Vendredi soir, nous avons accueilli une rencontre-appartement avec le maire communiste de notre ville, ses adjoints et quelques riverains qui, à défaut d'appartenir à son parti, avaient quelque sympathie pour les valeurs qu'il défend encore, face aux attaques opportunistes d'une coalition bourgeoise qui a le goût de la droite, le parfum de la droite, le regard de la droite, l'écoute de la droite, mais qui porte encore un nom de gauche.

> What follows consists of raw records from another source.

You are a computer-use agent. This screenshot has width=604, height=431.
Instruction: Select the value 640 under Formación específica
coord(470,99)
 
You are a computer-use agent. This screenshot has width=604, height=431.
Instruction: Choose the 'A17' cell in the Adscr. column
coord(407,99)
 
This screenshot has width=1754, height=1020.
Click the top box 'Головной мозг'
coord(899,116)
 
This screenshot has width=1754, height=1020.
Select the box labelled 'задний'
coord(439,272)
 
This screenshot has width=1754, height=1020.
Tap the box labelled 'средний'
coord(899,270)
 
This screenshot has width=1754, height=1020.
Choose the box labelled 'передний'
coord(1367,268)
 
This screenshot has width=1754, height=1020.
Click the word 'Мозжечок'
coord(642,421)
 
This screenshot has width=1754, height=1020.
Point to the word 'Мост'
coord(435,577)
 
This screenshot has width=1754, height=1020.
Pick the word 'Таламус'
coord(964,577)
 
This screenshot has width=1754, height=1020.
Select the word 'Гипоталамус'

Libertaire, avec de temps en temps des sympathies pour la quatrième internationale façon LCR, je n'ai jamais appartenu à aucune organisation politique. M'étant toujours imaginé gauchiste, mon indépendance m'a permis de traverser quelques décennies sans être obligé de renier les idées que j'avais défendues depuis mes plus jeunes années. Ainsi, au grand dam de ma famille et de la plupart de mes amis, j'ai refusé de faire la fête le 10 mai 1981, la victoire de la social-démocratie ne pouvant remporter mon adhésion. Mon mépris buñuélien pour la bourgeoisie n'a d'égal que la méfiance que génère l'accession au pouvoir de quelque faction que ce soit. Le programme commun m'était apparu dès sa fondation comme une tentative, qui s'avèrera réussie, du Parti Socialiste pour se débarrasser définitivement du PC qui abandonna l'idéologie au profit d'une stratégie électoraliste qui lui sera fatale. Mon attachement prudent au PC est lié à ma pratique professionnelle. Lorsque j'ai commencé à travailler dans le cinéma, nombreux techniciens et intellectuels y appartenaient et les villes qui accueillaient les projets musicaux créatifs étaient presque toujours entre leurs mains. Un des rares politiciens que j'ai rencontré qui m'ait inspiré du respect fut Jack Ralite avec qui je dînai un soir chez Joe Allen ! Encore aujourd'hui, ses positions sur la culture m'épatent par leur clarté et leur bon sens. Je fus donc un sincère compagnon de route lorsque je faisais de la musique pour Unicité, la société de production audiovisuelle qui dépendait du Parti Communiste, alors que le soir avec mes camarades nous continuions à les appeler "les révisos". La Révolution d'octobre n'avait, à mes yeux, durer que quelques semaines, la suite n'étant plus qu'une très longue série de dérives et de déconvenues qui mèneraient au stalinisme et aux illusions à perdre des générations successives de révoltés contre l'exploitation de l'homme par l'homme.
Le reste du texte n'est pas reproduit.